The answer is a single number: the count of lines in the records below that contain the word "Pilaw".
Records for the exercise below:
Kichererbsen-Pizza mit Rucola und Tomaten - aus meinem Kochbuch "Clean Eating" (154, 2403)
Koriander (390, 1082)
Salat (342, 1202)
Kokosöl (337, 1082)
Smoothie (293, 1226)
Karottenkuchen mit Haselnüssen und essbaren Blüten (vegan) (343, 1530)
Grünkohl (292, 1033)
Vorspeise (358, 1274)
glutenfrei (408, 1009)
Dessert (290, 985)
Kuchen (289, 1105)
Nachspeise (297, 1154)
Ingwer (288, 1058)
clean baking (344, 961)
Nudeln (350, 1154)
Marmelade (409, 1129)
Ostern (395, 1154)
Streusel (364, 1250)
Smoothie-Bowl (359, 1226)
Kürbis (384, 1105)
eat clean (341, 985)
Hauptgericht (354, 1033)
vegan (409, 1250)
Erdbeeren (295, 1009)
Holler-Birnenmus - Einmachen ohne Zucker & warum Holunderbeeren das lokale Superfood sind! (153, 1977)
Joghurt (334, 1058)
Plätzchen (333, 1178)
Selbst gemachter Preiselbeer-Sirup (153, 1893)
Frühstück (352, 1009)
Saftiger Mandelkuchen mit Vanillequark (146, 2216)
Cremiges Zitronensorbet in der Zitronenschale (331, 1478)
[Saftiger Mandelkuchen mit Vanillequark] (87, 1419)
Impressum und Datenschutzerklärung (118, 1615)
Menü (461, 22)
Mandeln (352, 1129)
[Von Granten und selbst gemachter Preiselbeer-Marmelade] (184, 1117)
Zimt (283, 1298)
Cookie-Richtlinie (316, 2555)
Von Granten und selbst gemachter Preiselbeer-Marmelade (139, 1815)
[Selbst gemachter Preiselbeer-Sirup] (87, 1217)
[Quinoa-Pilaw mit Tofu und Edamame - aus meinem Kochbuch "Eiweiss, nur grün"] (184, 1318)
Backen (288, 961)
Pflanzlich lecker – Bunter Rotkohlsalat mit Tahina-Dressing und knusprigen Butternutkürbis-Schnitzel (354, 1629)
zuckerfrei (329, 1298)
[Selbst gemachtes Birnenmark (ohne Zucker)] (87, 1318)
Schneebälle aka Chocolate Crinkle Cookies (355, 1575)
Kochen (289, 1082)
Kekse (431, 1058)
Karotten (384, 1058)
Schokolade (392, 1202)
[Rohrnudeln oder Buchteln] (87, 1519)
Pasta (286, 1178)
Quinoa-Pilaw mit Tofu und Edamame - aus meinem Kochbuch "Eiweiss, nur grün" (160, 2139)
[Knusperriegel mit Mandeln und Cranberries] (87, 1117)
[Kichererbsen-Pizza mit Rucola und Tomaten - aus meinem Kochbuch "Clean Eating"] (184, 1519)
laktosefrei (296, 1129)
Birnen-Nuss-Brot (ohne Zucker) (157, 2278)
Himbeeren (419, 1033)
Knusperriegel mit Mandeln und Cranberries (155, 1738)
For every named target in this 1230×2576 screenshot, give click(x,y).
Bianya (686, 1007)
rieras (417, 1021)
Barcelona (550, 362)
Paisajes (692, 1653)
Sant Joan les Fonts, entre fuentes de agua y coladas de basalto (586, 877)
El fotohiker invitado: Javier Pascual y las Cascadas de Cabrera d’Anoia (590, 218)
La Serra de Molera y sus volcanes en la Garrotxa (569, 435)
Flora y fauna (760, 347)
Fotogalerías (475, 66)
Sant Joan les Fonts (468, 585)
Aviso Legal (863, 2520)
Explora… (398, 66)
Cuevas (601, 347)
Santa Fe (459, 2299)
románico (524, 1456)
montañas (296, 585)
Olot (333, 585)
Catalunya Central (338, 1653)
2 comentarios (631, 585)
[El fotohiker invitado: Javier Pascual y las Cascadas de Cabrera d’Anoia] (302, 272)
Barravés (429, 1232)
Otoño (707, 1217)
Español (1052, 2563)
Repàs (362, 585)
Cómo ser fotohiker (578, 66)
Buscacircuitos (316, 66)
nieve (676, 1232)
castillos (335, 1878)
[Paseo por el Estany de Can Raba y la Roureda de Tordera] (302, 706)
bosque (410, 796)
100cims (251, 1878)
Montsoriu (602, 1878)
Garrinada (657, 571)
End of Records for the exercise.
* Exercise response
2